Giles sat back on his heels and glanced up at him, his hand still tight
around the base of Xander's cock. "Do you want me to stop?" Only Giles
could sound so serious and curious at the same time. At
this time.
"Yes," Xander said. "I mean, no, I just..." He took a slow, deep breath
and let it out. "It would be easier to answer that question if you
weren't on your knees in front of me," he pointed out.
Giles considered that for a moment, and then shrugged and stood up,
linking his hand with Xander's. "I'll take it as a yes then," he said,
starting to walk towards the stairs. "But only because I want to take
full advantage of the fact that we're somewhere I can get you naked
without risking splinters."
"You think I haven't had a few splinters before?" Xander asked, going
along willingly. Their little quickie in the back of his shop had been
beyond hot, but he was just as happy to have sex in bed.
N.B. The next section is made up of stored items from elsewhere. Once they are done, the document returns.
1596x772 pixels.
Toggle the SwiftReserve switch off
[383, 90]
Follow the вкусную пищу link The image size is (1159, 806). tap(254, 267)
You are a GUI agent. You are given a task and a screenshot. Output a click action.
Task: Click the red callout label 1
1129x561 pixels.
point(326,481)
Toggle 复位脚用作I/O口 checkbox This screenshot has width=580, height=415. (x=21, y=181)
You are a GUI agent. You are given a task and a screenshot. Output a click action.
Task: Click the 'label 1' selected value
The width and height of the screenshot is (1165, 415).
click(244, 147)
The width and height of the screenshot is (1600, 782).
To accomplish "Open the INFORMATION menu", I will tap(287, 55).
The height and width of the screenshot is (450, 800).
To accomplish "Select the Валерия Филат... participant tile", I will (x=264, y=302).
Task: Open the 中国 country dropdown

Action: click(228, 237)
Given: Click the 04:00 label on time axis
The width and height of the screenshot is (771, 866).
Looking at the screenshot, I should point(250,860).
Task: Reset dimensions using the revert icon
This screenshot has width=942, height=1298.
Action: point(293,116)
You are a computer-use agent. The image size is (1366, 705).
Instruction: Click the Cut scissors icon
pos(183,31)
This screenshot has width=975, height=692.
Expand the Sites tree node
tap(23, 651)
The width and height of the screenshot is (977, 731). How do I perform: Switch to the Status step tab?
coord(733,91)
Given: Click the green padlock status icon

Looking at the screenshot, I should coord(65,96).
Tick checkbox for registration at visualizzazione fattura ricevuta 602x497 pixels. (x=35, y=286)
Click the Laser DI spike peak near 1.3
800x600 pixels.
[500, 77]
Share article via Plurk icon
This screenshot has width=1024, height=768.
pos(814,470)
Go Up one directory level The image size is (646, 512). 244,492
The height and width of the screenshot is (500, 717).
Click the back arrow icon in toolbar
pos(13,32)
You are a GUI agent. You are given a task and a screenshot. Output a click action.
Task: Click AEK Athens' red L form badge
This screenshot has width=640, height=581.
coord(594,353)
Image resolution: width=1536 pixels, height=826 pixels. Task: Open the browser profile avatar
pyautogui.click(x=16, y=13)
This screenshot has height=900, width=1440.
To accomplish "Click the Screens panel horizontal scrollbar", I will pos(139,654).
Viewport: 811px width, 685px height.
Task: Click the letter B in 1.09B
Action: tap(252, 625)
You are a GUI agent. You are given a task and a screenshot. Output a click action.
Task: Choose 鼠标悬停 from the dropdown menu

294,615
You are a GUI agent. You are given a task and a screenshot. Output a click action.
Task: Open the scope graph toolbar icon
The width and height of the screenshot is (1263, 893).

Their bed, a thought that never failed to make him
smile. Upstairs, he started to take off his own clothes, but Giles
stopped him and undressed him slowly, running hands and mouth over each
bit of bare skin as it was exposed until Xander was quivering with
arousal again, his own hands fumbling with the front of Giles' trousers
in an awkward attempt to get them open.
"Let me do that," Giles murmured, stepping back and managing to get out
of all his clothes in about the same length of time he'd just taken to
peel Xander's T-shirt over his head. His gaze never left Xander,
travelling over his body with a frank appreciation that intensified and
deepened as their eyes met. "Better?" he asked, as they lay down and
began to kiss again, bodies tight against each other.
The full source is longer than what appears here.